L'Aja inaugura una Corte per i crimini commessi dal regime iraniano tra l'agosto 1988 e il febbraio 1989. Inizialmente gli oppositori, soprattutto militanti di sinistra e membri di fedi non islamiche, come cristiani e baha'i, vennero rinchiusi nel carcere di Evin.
Qui i prigionieri, spesso arrestati senza un mandato, erano detenuti in condizioni disumane. Sebbene fossero stati condannati solo a pene detentive, a un certo punto vennero uccisi e sepolti in cimiteri non consacrati in località segrete. Infatti le autorità non volevano che le famiglie commemorassero i loro morti.

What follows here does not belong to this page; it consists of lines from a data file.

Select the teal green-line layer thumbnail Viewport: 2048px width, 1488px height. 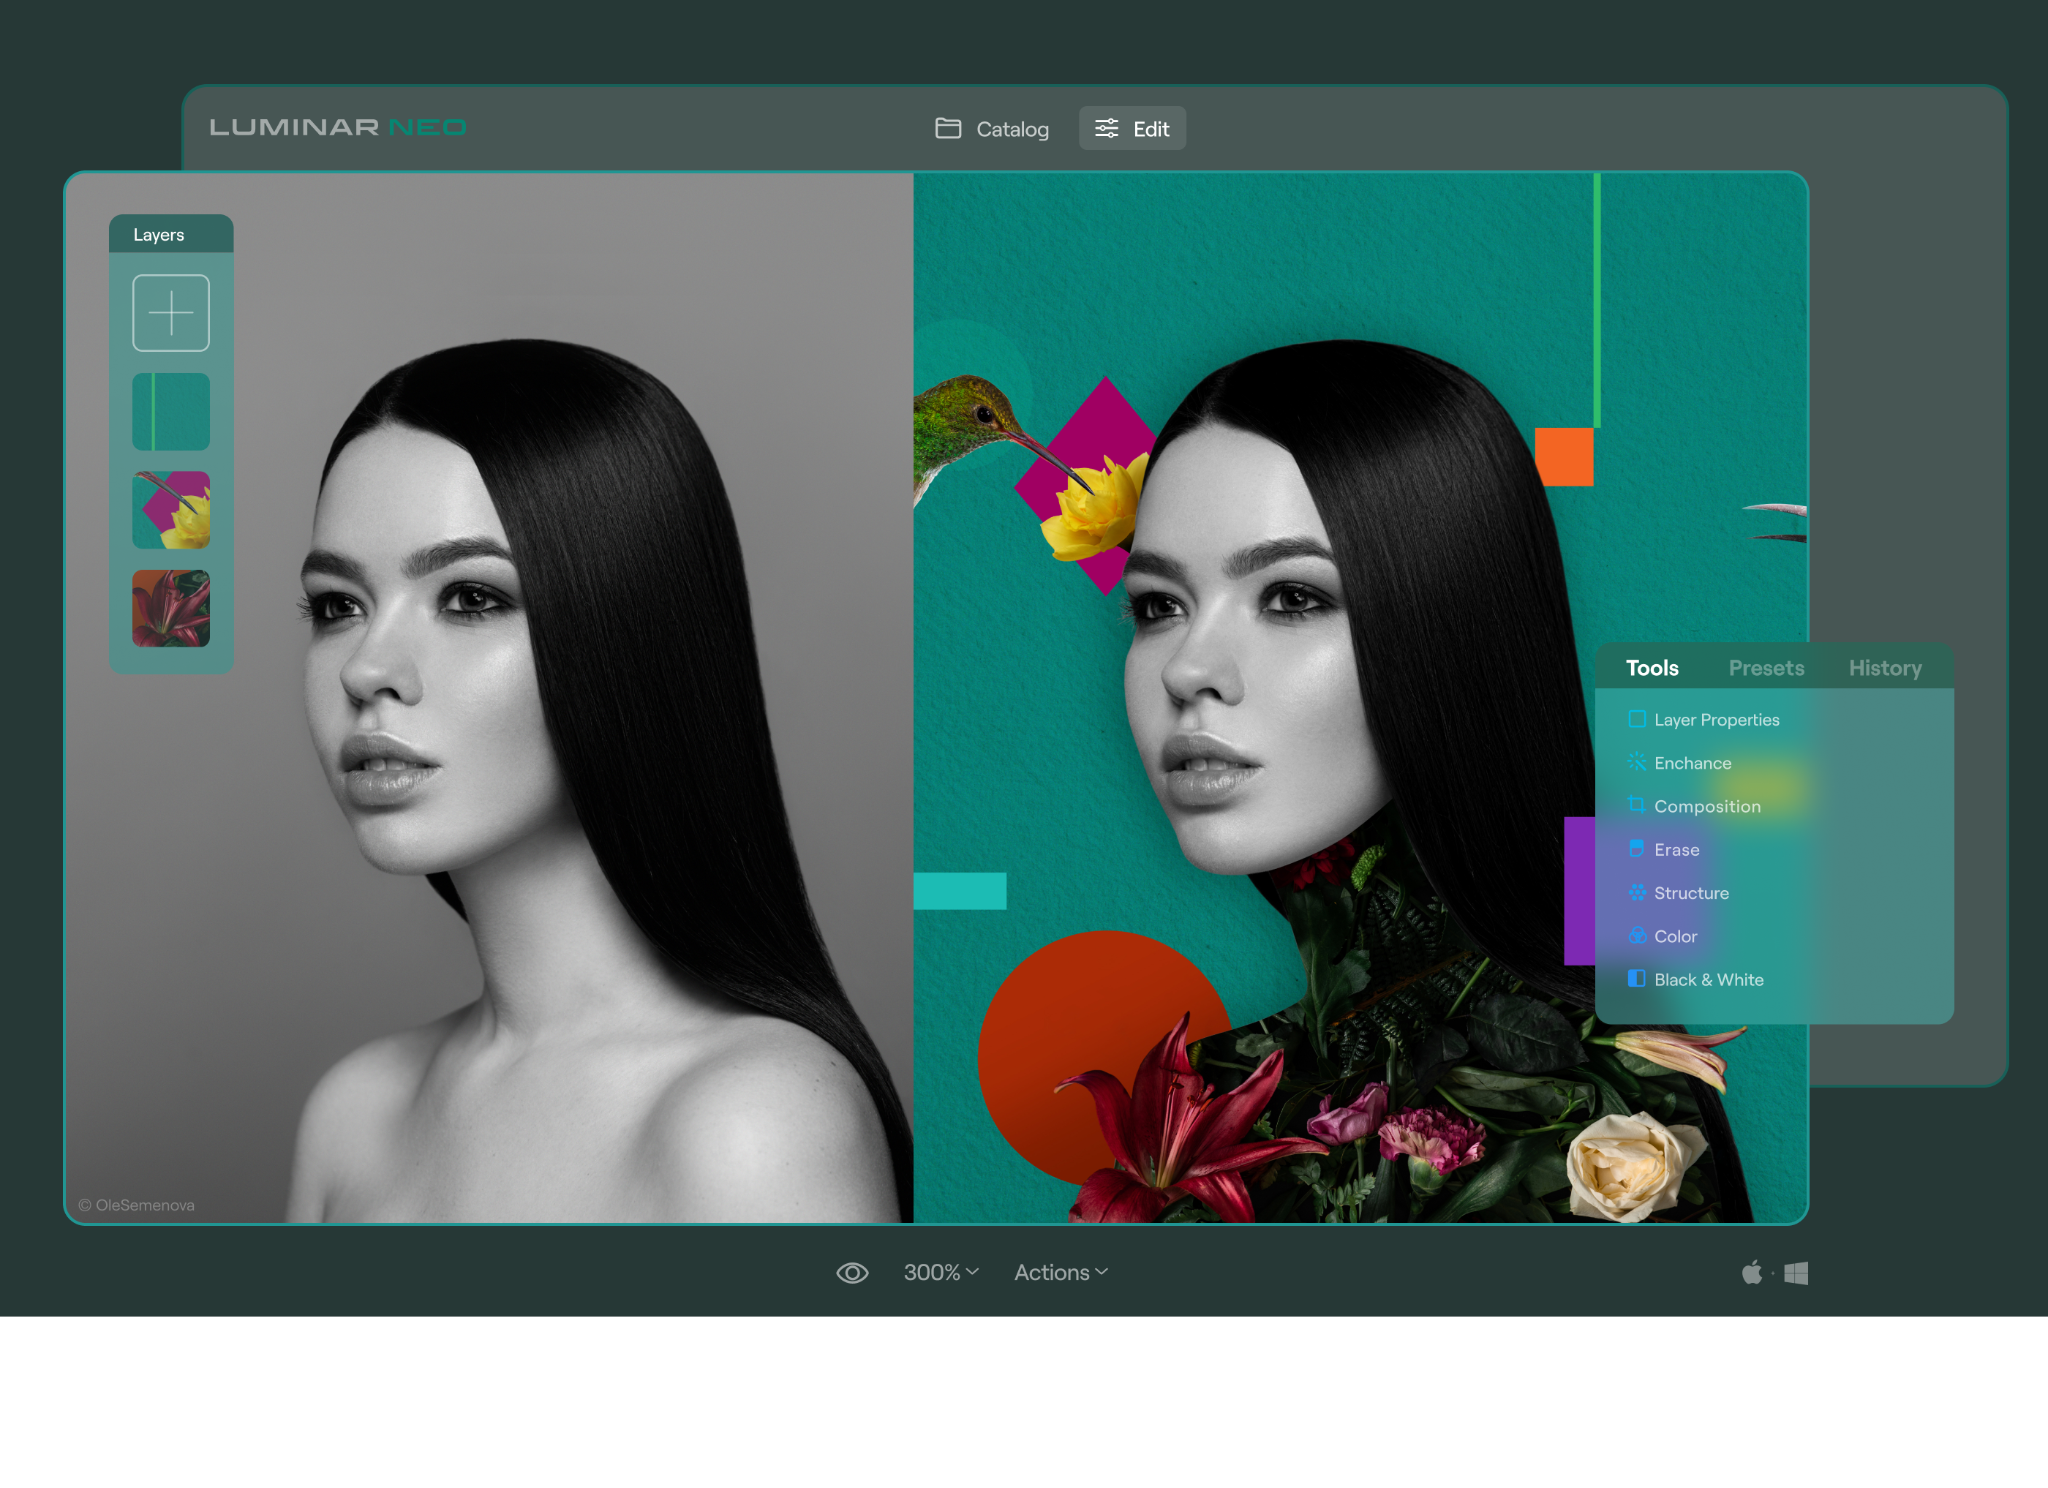point(171,412)
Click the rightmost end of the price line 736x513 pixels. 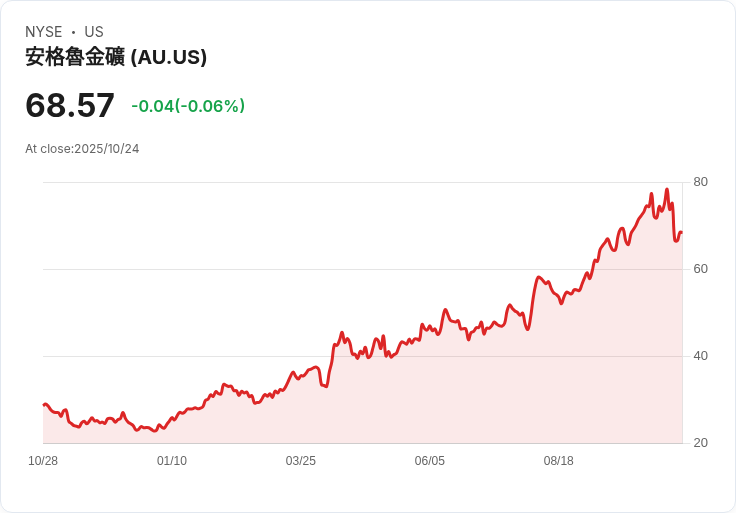click(x=681, y=233)

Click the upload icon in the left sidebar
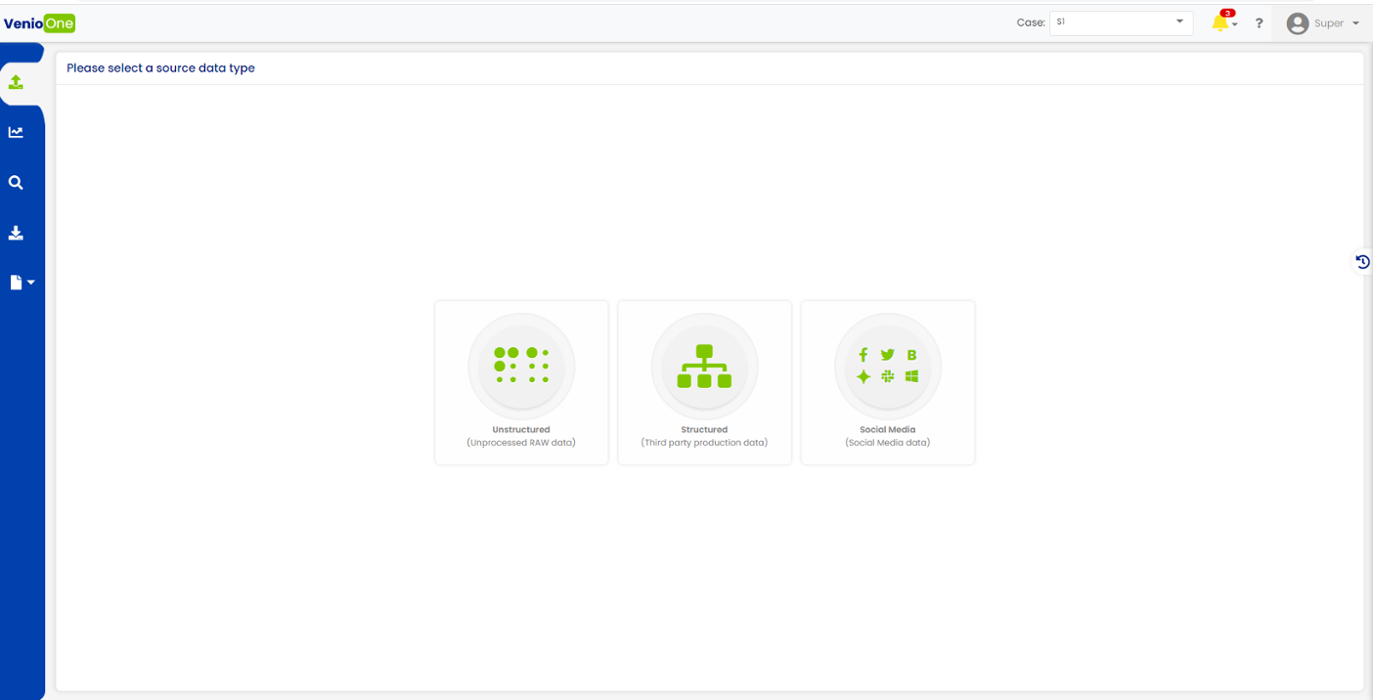coord(16,82)
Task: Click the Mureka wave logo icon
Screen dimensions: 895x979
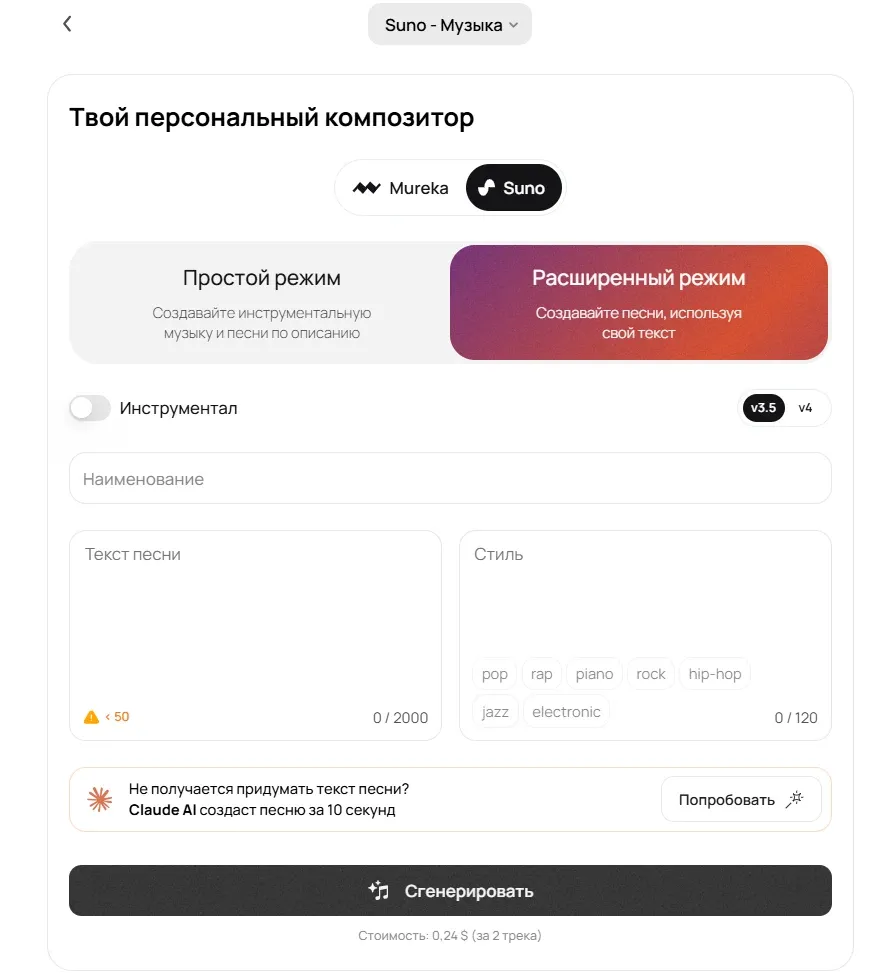Action: [367, 188]
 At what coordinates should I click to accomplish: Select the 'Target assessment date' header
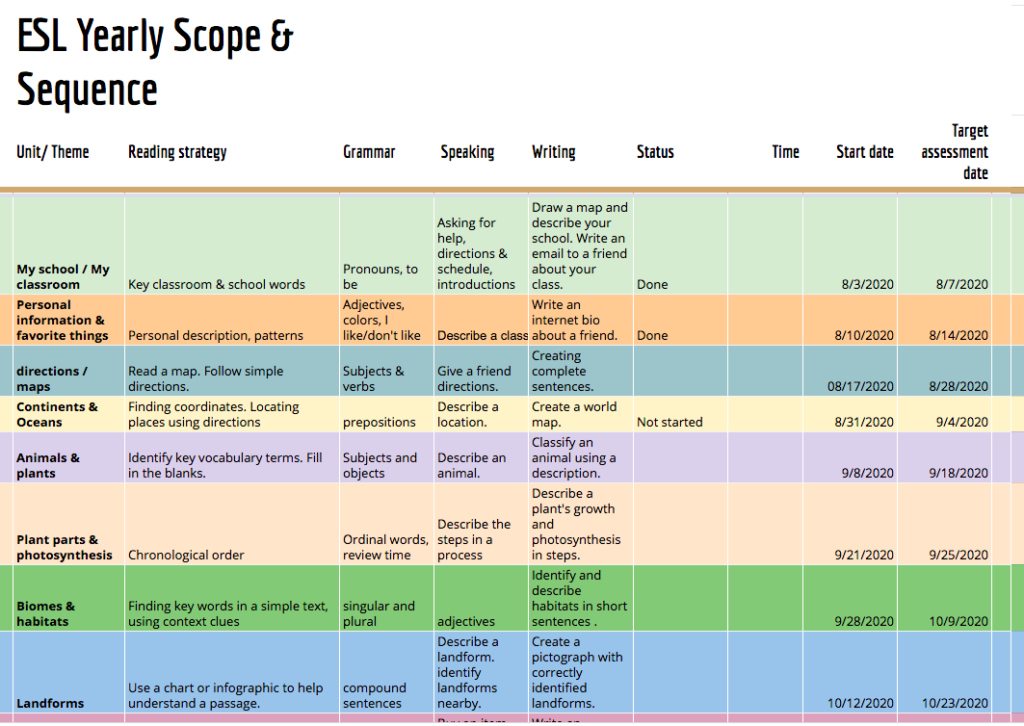pos(954,151)
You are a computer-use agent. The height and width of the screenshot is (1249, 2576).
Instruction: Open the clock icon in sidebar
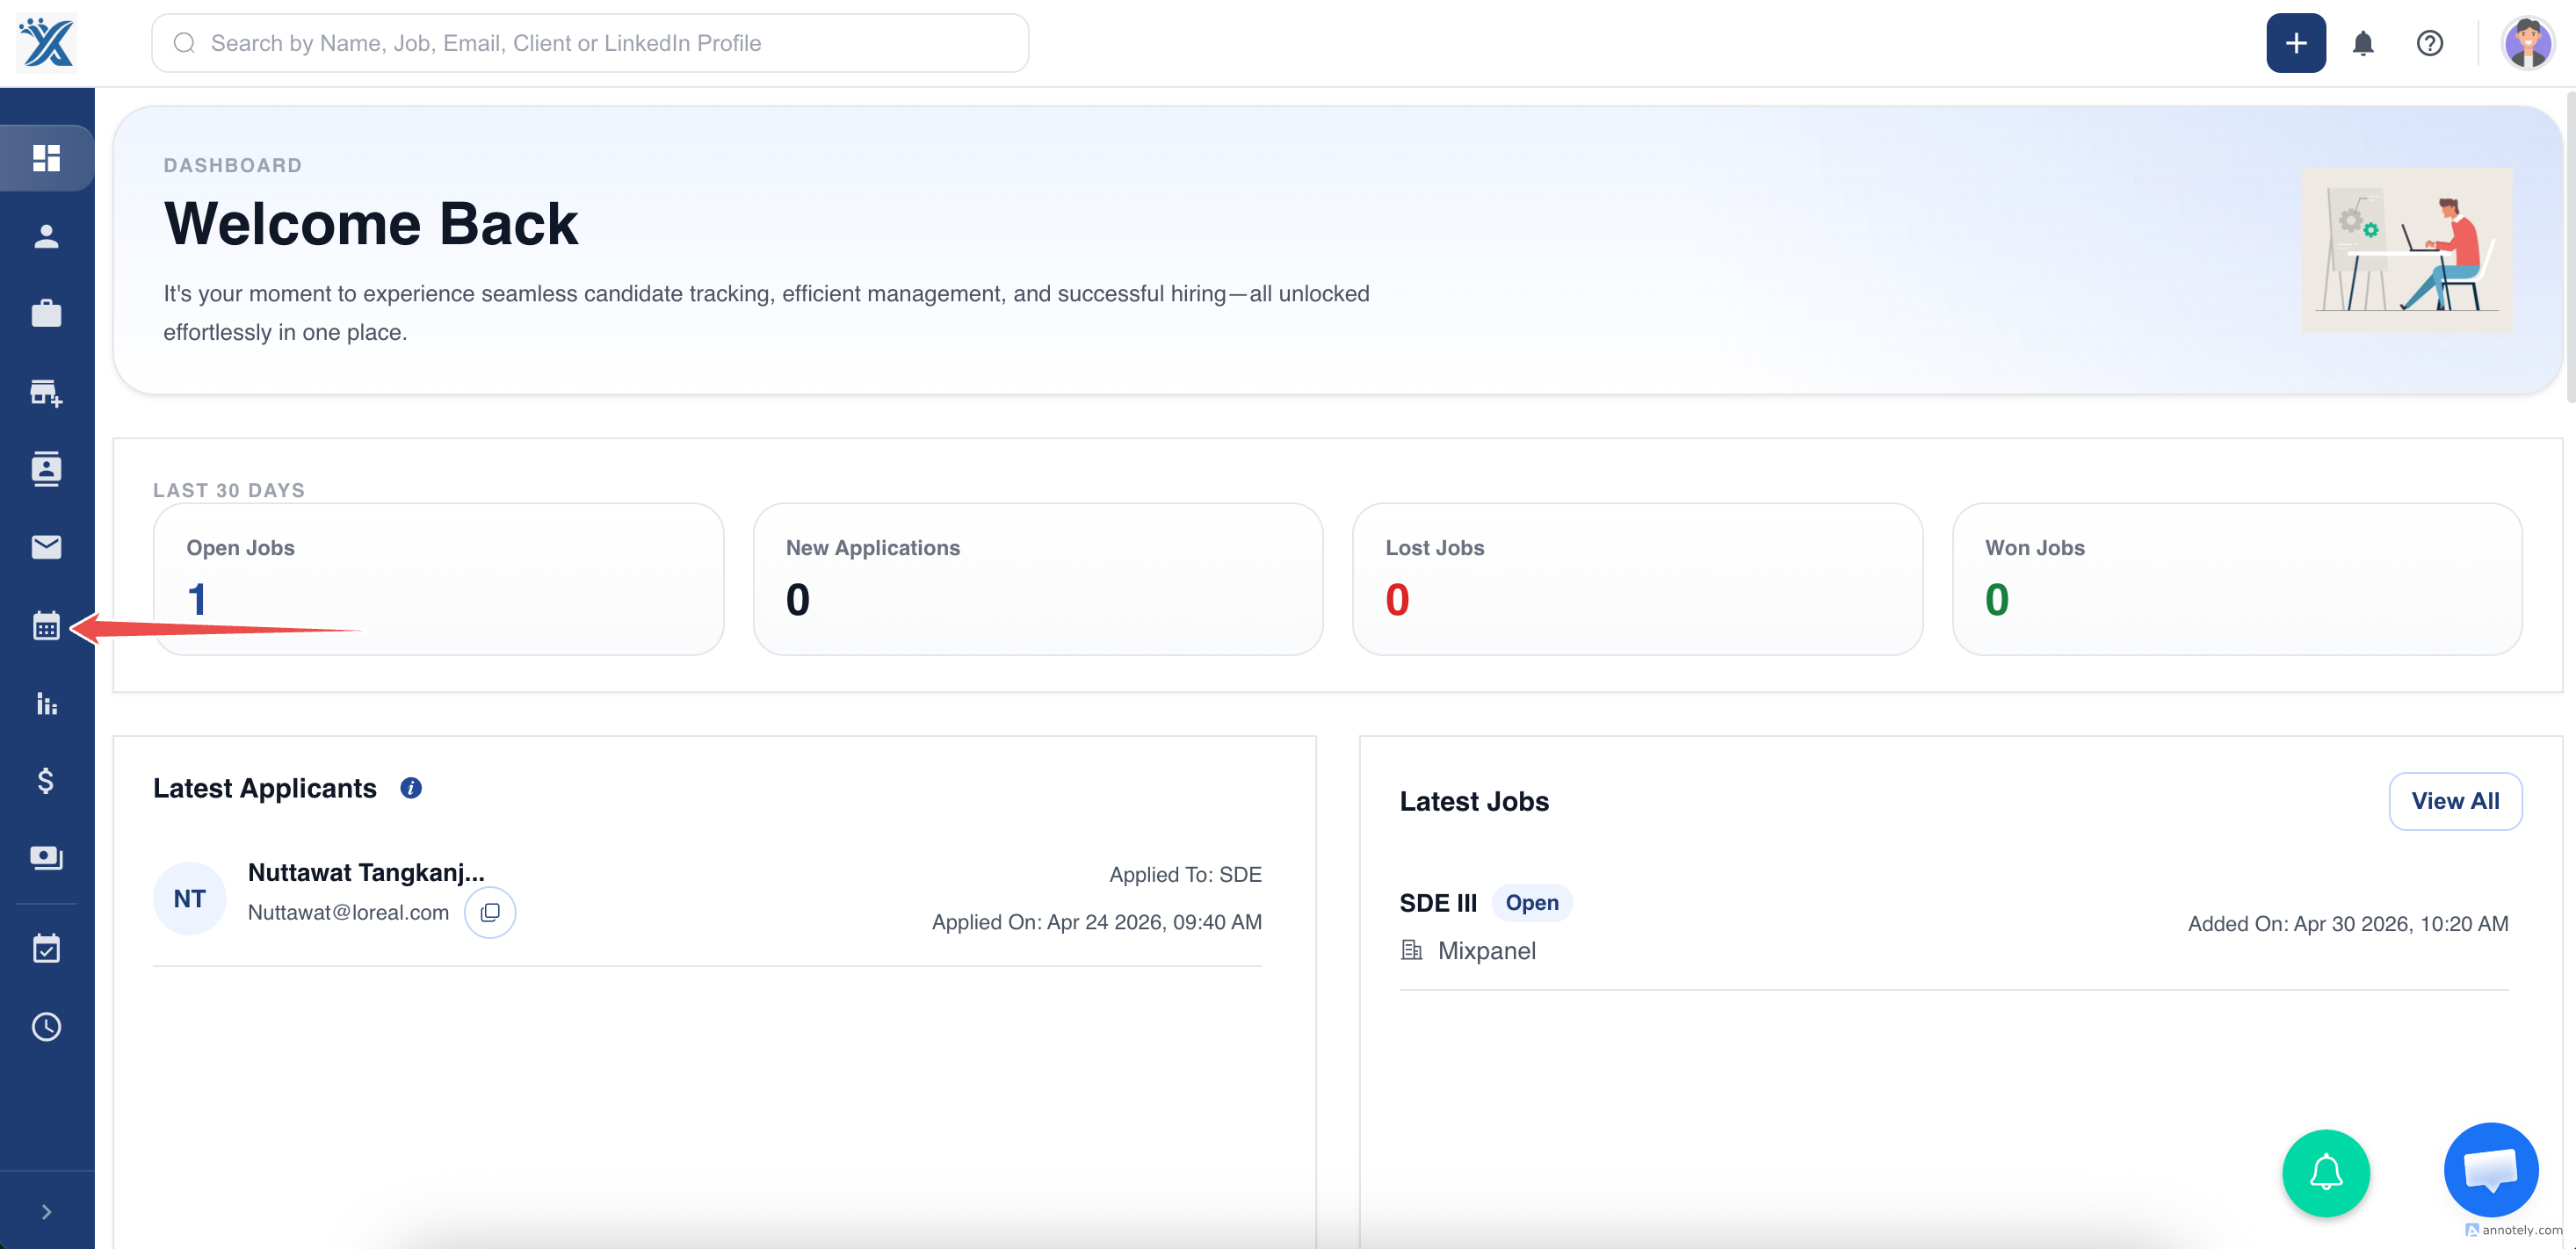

I carcerieri non hanno mai restituito ai parenti le spoglie delle vittime e spesso i guardiani del cimitero li respingono a spintoni e male parole.
Oggi nella capitale olandese si aprono i processi per ricostruire quegli anni bui sotto la "guida suprema" dell'Ayatollah Khomeini, il protagonista di quella rivoluzione del 1979 che da molti, in Occidente, fu considerata un momento di liberazione.
Interpellata dal Guardian, Lawdan Bazargan, che perse suo fratello nella strage del 1989, ha dichiarato che nonostante la speranza di conoscere la verità, "il dolore della perdita non verrà mai sanato".